>> BEGIN Listing
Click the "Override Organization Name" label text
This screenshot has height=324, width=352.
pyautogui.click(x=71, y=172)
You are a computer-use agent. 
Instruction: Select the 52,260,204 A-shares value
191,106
>> END Listing
>> BEGIN Listing
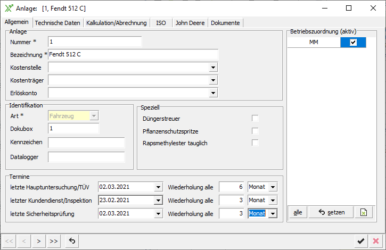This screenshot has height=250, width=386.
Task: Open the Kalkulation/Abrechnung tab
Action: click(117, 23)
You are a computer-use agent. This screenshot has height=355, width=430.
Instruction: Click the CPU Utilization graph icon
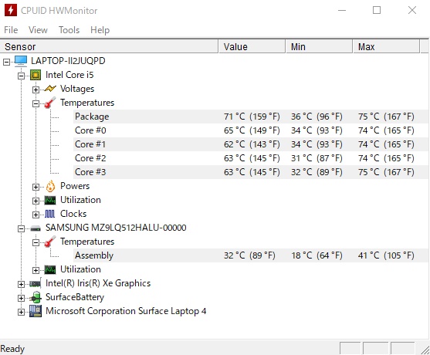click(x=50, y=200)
>> END Listing
>> BEGIN Listing
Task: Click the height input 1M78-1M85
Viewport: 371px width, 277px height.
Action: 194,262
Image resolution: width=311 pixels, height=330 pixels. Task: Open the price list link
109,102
>> END Listing
Show every line of the items above that contains the string "Task". Case counts.

Task: Open the Kalkulation/Abrechnung tab
Task: Click the height input 1M78-1M85
Image resolution: width=311 pixels, height=330 pixels. Task: Open the price list link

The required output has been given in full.